- What this task involves
Lines before the one with "Сервис (252, 43)" are left out; return that line and all that follow it, exactly, through the end of the data.

- Study material
------------------------------------

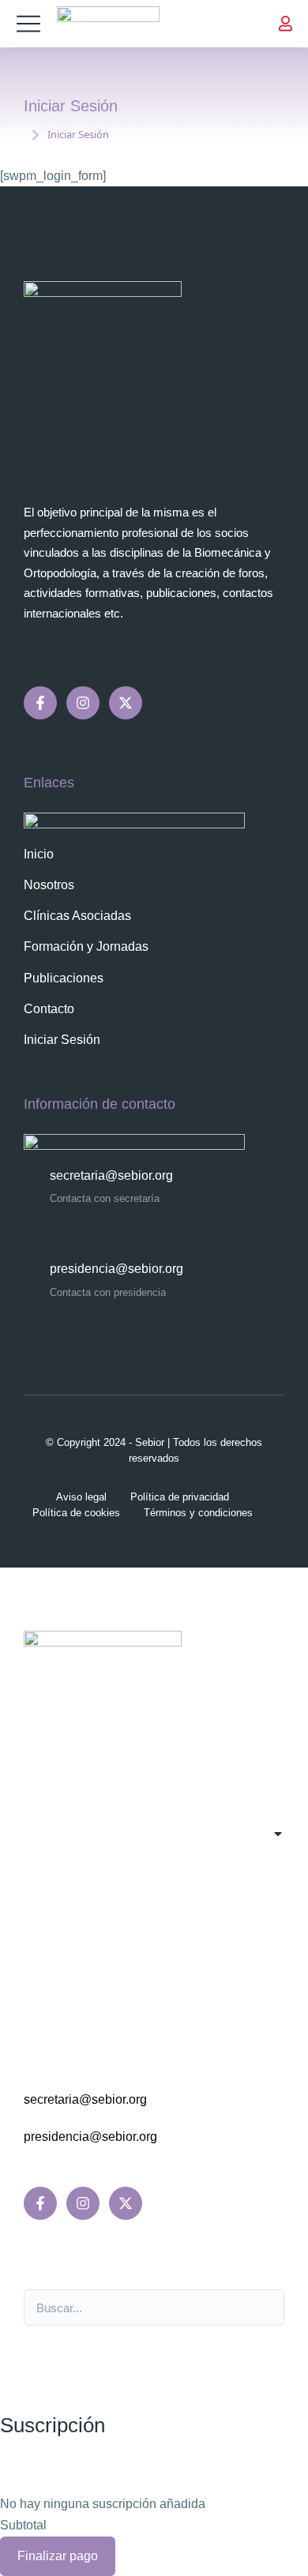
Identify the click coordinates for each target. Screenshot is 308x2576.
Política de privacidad (179, 1497)
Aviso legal (81, 1497)
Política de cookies (76, 1513)
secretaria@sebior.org (111, 1175)
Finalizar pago (57, 2556)
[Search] (264, 2307)
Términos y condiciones (198, 1513)
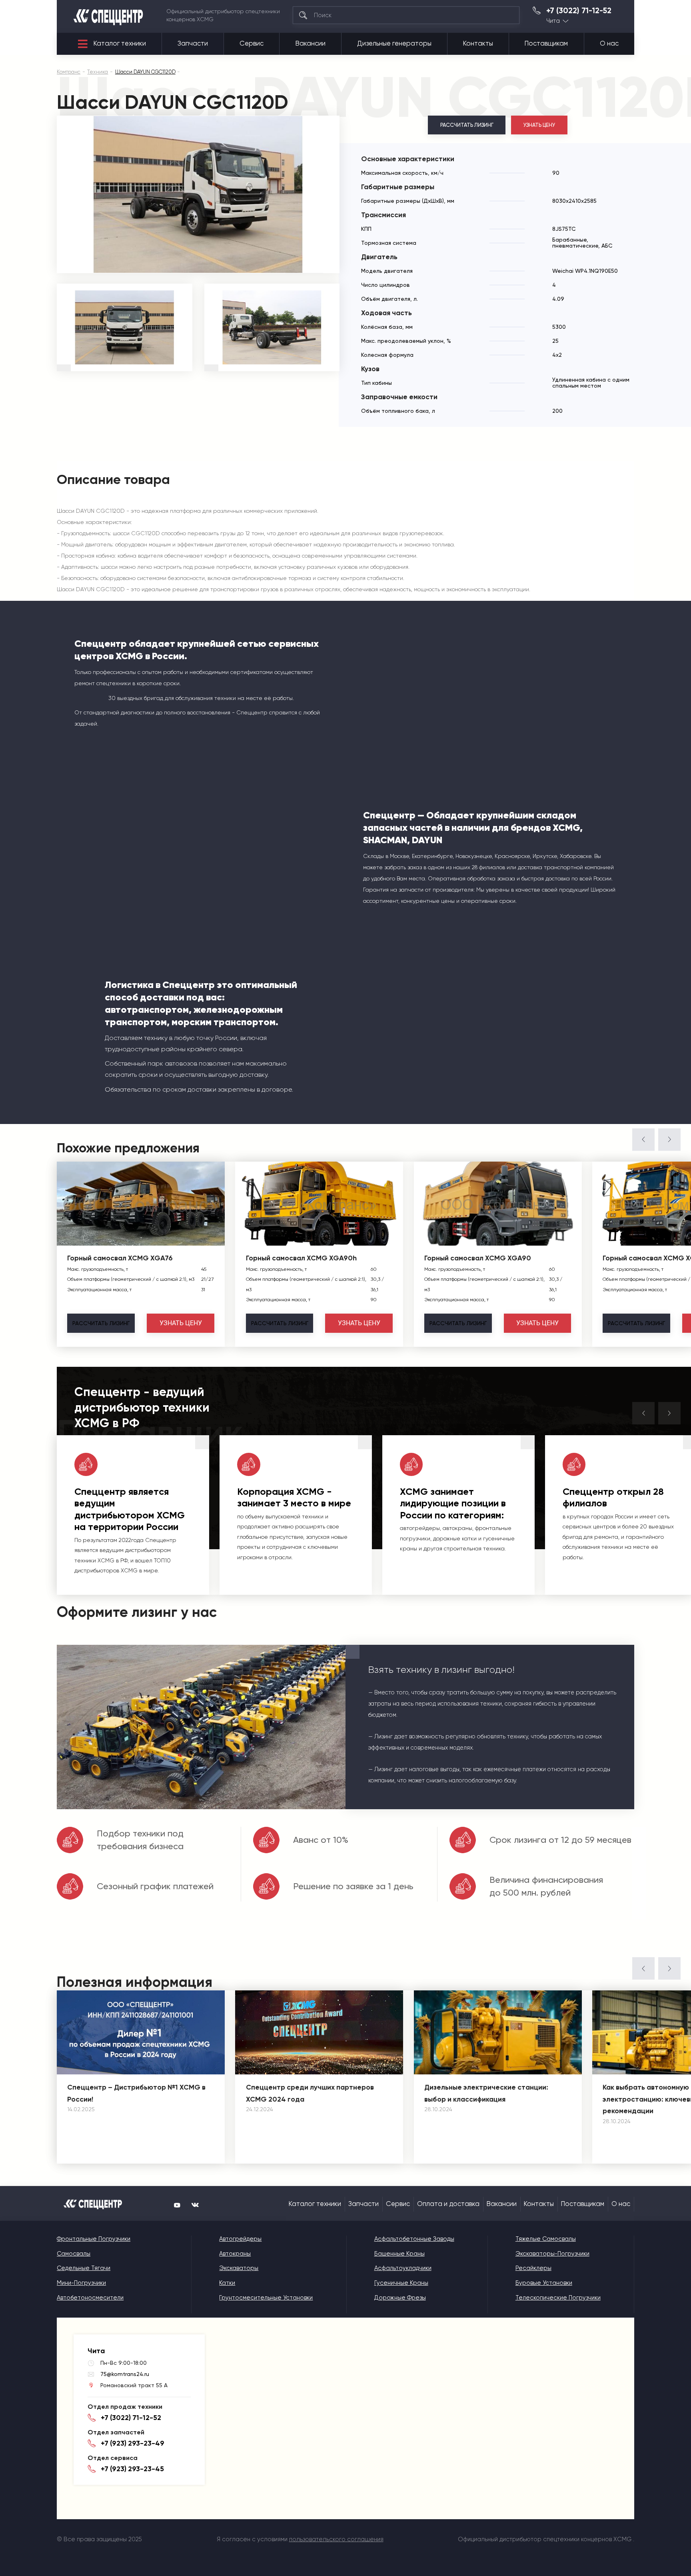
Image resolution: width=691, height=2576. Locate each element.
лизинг (101, 1323)
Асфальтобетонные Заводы (414, 2238)
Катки (227, 2282)
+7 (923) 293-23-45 (132, 2468)
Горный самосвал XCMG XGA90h (301, 1258)
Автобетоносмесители (90, 2297)
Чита (553, 21)
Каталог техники (120, 43)
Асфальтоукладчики (402, 2268)
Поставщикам (546, 43)
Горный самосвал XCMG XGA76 (120, 1258)
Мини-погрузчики (81, 2282)
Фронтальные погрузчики (93, 2238)
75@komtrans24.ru (124, 2374)
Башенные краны (399, 2253)
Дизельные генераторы (394, 43)
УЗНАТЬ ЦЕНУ (539, 125)
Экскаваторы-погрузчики (552, 2253)
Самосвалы (73, 2253)
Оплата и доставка (448, 2204)
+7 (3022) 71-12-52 (578, 11)
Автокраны (235, 2253)
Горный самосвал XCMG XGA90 (477, 1258)
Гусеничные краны (401, 2282)
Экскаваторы (238, 2268)
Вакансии (311, 43)
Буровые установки (543, 2282)
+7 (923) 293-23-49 (132, 2443)
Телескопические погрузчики (558, 2297)
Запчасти (193, 43)
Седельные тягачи (83, 2268)
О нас (609, 43)
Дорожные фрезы (400, 2297)
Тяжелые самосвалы (545, 2238)
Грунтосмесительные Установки (266, 2297)
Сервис (252, 43)
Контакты (478, 43)
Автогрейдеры (240, 2238)
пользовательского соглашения (336, 2539)
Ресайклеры (533, 2268)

------------------------------------

- Written reply
Сервис (252, 43)
Контакты (478, 43)
Автогрейдеры (240, 2238)
пользовательского соглашения (336, 2539)
Ресайклеры (533, 2268)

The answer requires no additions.